[Records from a data collection]
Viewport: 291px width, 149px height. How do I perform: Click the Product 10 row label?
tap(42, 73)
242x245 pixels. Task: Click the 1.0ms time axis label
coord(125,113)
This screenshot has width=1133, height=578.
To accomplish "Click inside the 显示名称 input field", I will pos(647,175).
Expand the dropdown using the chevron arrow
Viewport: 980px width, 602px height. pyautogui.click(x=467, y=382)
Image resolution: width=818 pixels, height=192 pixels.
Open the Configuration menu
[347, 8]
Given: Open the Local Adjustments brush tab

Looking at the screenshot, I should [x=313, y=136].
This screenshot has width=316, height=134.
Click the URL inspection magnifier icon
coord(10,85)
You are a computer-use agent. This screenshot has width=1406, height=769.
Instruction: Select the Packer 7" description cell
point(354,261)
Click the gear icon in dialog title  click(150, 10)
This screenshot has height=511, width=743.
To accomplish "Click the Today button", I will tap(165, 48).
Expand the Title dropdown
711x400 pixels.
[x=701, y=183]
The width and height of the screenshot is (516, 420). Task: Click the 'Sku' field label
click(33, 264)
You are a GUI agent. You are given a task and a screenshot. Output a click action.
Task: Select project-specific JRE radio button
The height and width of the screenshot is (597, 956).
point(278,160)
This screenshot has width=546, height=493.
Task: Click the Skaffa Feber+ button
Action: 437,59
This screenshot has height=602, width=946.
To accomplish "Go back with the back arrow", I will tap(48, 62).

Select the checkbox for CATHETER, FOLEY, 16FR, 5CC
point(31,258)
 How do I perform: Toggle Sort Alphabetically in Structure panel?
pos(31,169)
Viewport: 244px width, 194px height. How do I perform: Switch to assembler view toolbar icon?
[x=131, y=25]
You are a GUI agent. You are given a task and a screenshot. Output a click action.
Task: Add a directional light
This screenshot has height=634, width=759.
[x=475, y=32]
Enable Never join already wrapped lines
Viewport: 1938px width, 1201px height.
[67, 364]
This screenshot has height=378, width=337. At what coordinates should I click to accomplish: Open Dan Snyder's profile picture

▶ **What you are asked to do**
Please copy the records word for word, from the start of the records down to the line containing "[x=701, y=183]", including that line.

▶ **Result of this exercise**
Viewport: 291px width, 149px height. How do I perform: Click the Product 10 row label?
tap(42, 73)
242x245 pixels. Task: Click the 1.0ms time axis label
coord(125,113)
This screenshot has width=1133, height=578.
To accomplish "Click inside the 显示名称 input field", I will pos(647,175).
Expand the dropdown using the chevron arrow
Viewport: 980px width, 602px height. pyautogui.click(x=467, y=382)
Image resolution: width=818 pixels, height=192 pixels.
Open the Configuration menu
[347, 8]
Given: Open the Local Adjustments brush tab

Looking at the screenshot, I should [x=313, y=136].
This screenshot has width=316, height=134.
Click the URL inspection magnifier icon
coord(10,85)
You are a computer-use agent. This screenshot has width=1406, height=769.
Instruction: Select the Packer 7" description cell
point(354,261)
Click the gear icon in dialog title  click(150, 10)
This screenshot has height=511, width=743.
To accomplish "Click the Today button", I will tap(165, 48).
Expand the Title dropdown
711x400 pixels.
[x=701, y=183]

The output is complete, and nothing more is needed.